Data for this exercise Block Start
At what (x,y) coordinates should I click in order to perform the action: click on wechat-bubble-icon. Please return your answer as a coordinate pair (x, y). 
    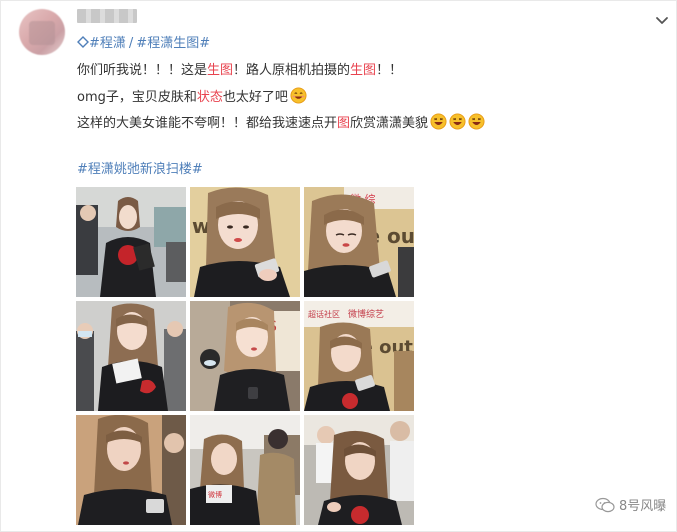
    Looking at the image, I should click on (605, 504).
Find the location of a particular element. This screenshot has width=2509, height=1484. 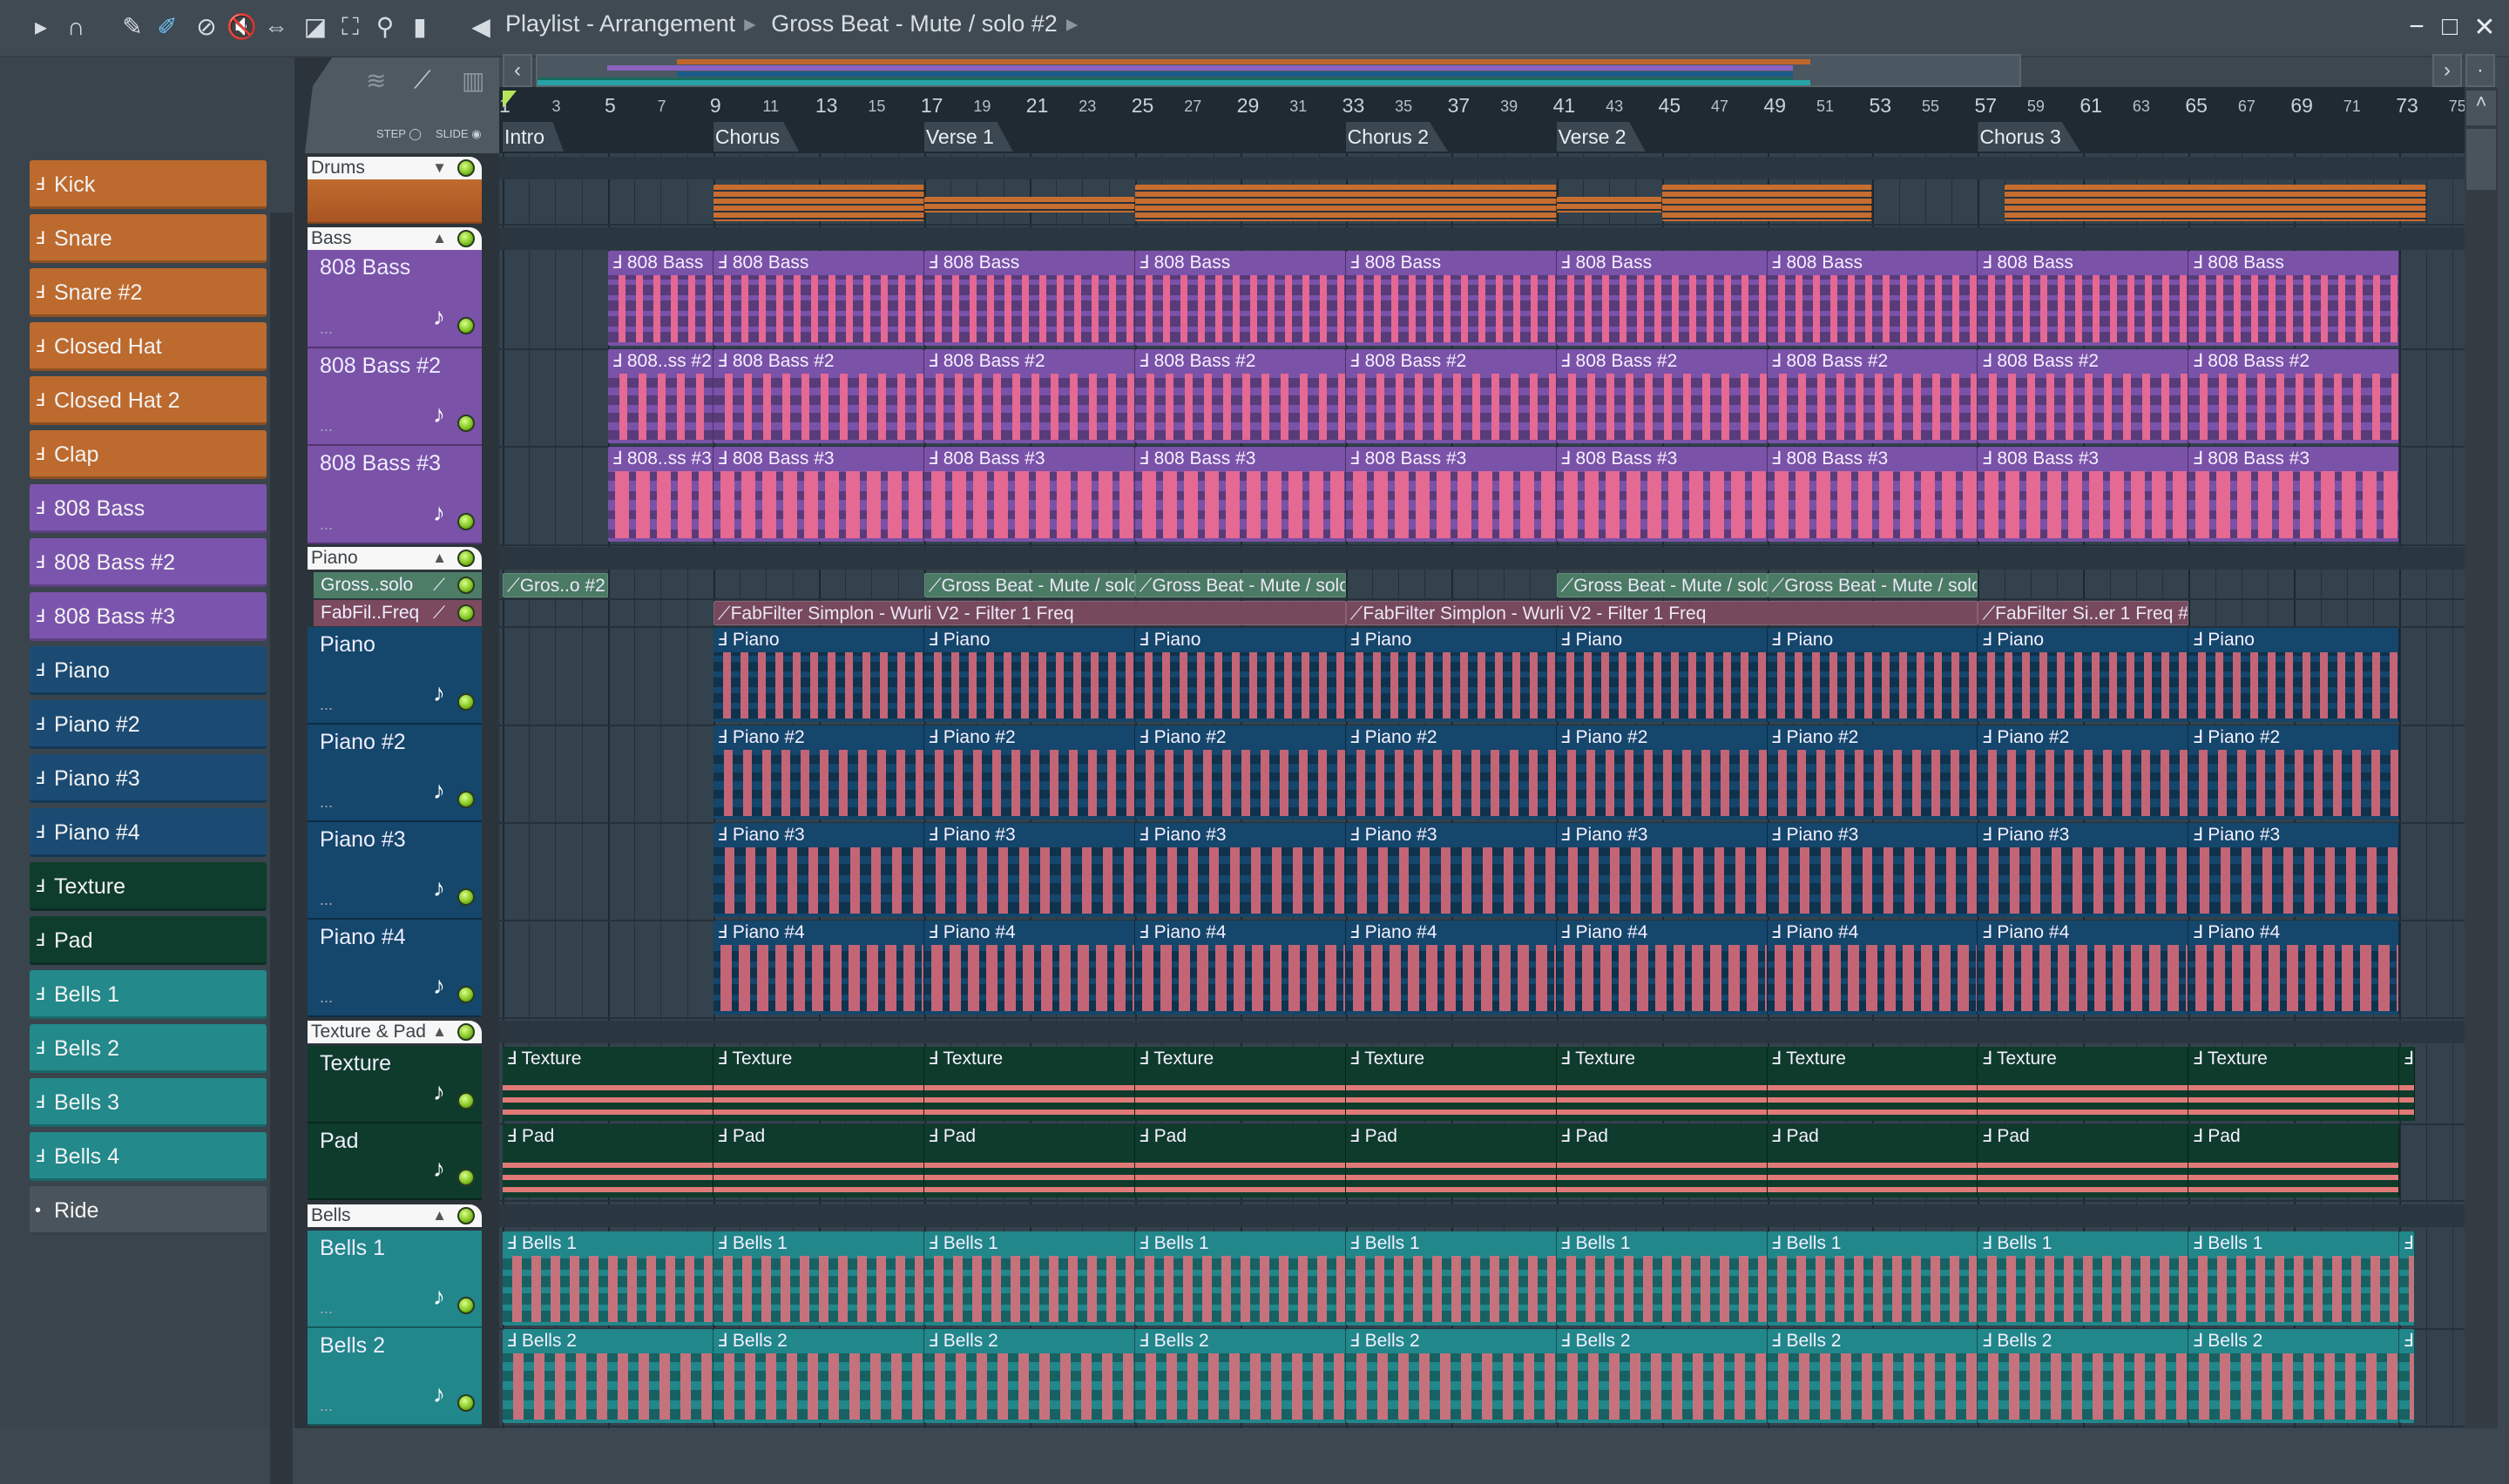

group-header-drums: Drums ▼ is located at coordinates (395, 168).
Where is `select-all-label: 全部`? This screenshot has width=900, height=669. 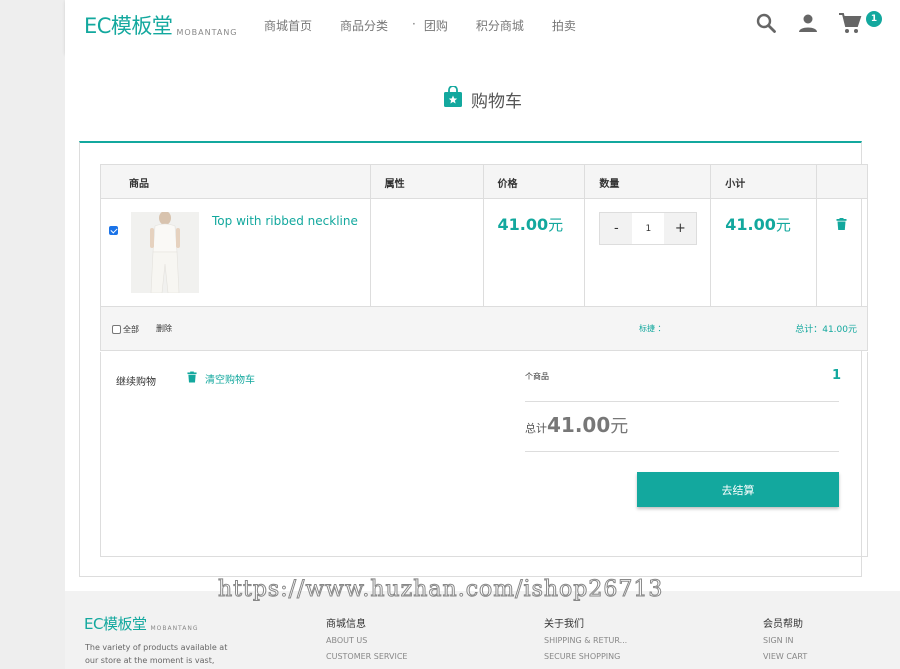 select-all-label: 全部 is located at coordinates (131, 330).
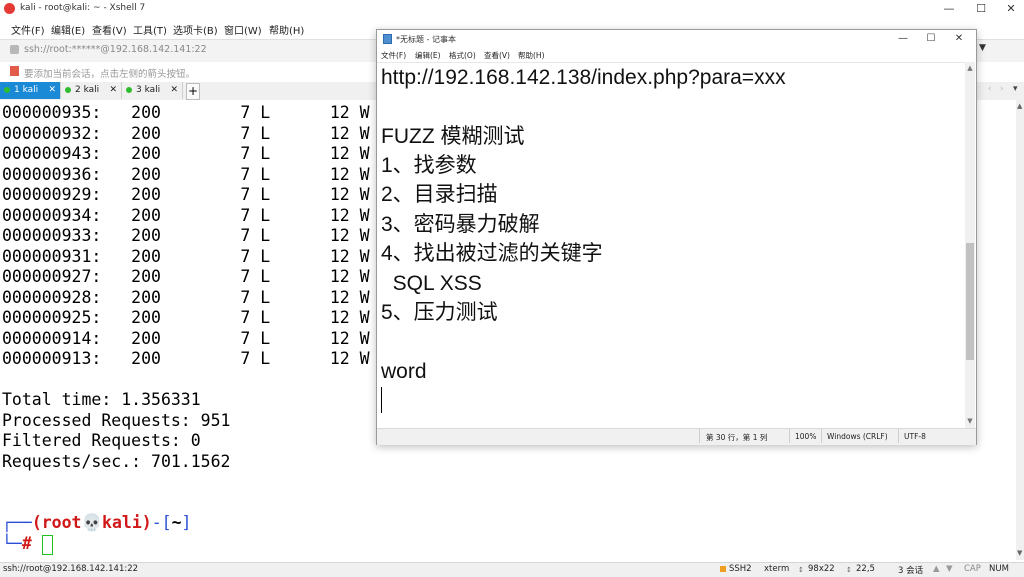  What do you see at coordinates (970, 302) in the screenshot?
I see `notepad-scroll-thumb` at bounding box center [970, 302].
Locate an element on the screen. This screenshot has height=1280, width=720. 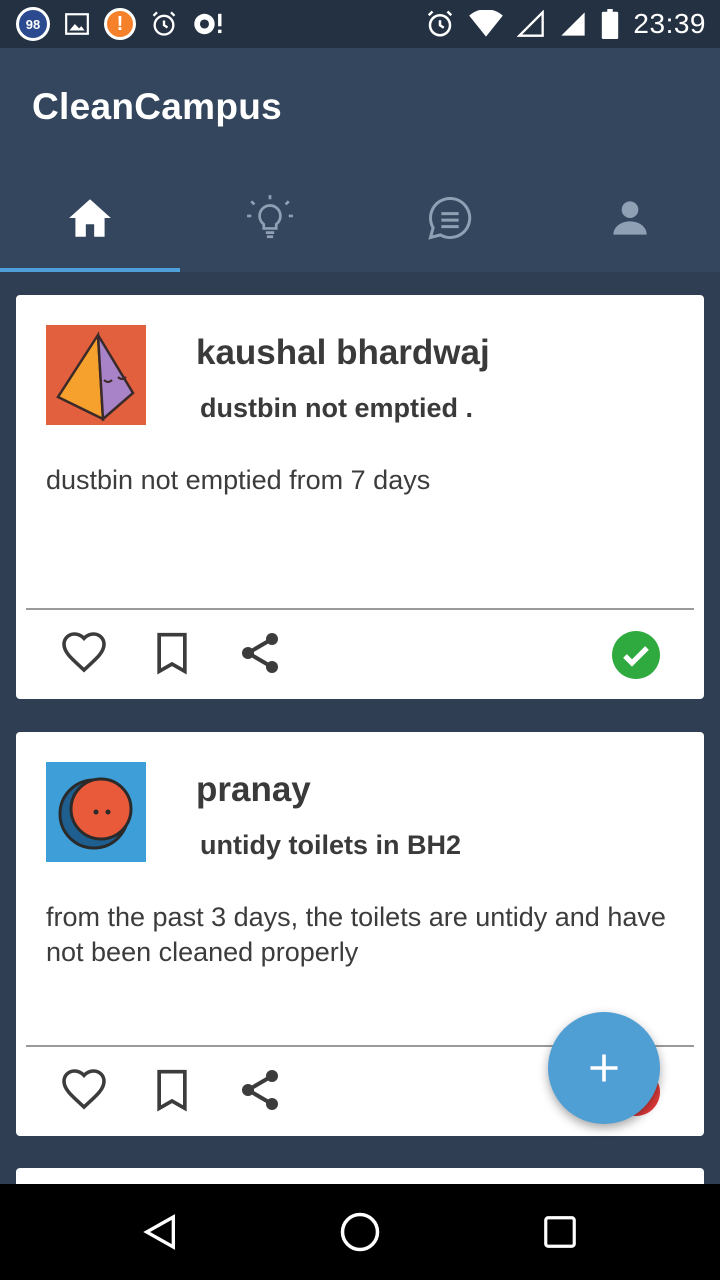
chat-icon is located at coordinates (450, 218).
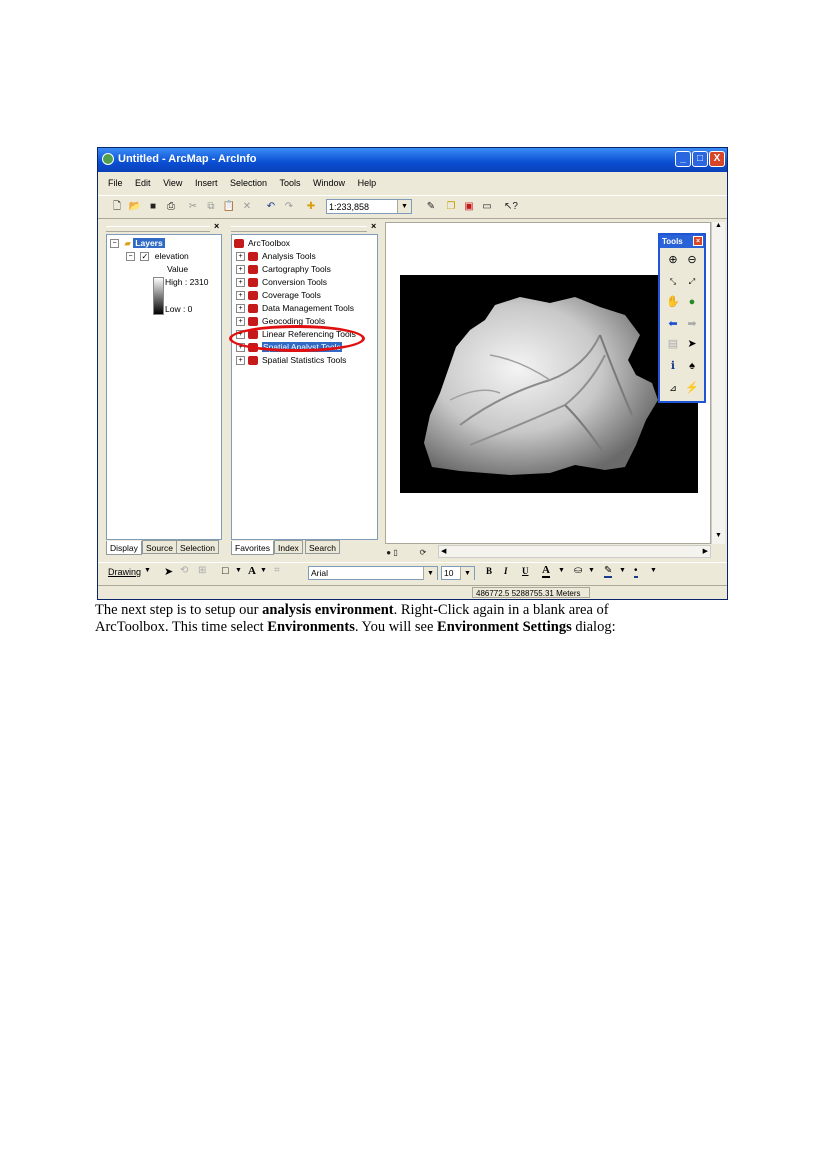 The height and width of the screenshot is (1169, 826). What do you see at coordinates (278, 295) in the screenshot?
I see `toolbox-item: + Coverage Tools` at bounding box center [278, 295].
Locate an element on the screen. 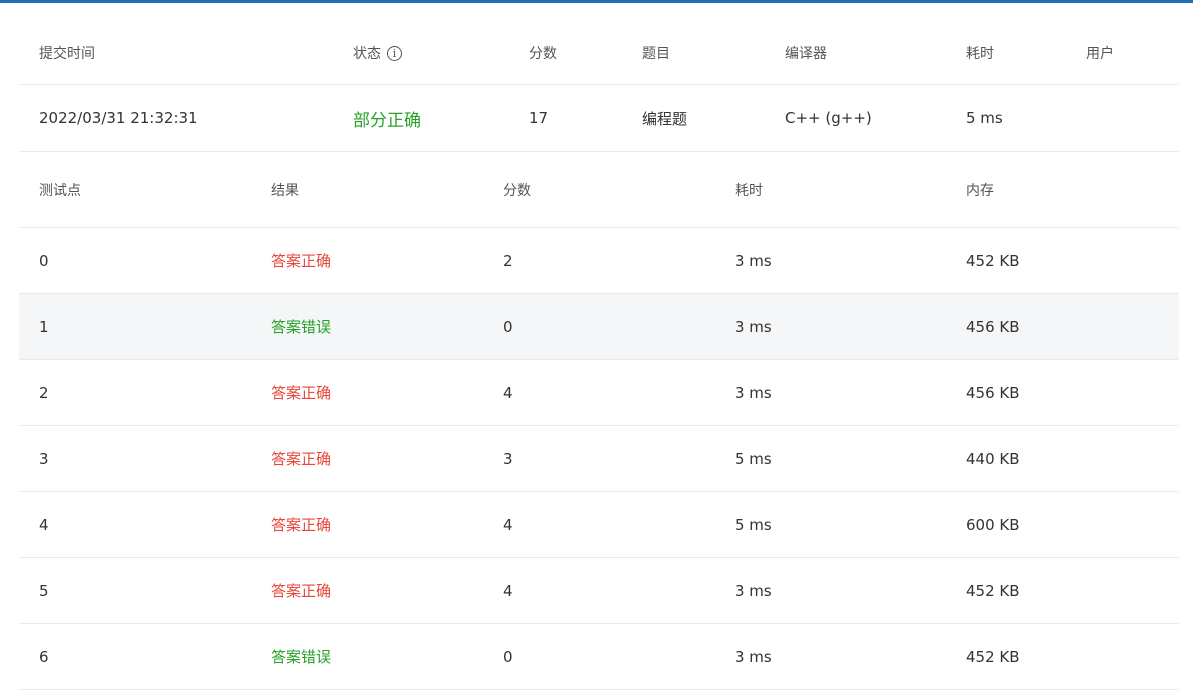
Data for this exercise Block End
▶ _Request_: Please copy the rows word for word, starting at the line that contains "Locate an element on the screen. This" and ending at the last of the rows, and leave out the pictures.

▶ _Written reply_:
Locate an element on the screen. This screenshot has height=1280, width=720. 
chat-icon is located at coordinates (450, 218).
 The height and width of the screenshot is (1169, 826). What do you see at coordinates (278, 295) in the screenshot?
I see `toolbox-item: + Coverage Tools` at bounding box center [278, 295].
Locate an element on the screen. 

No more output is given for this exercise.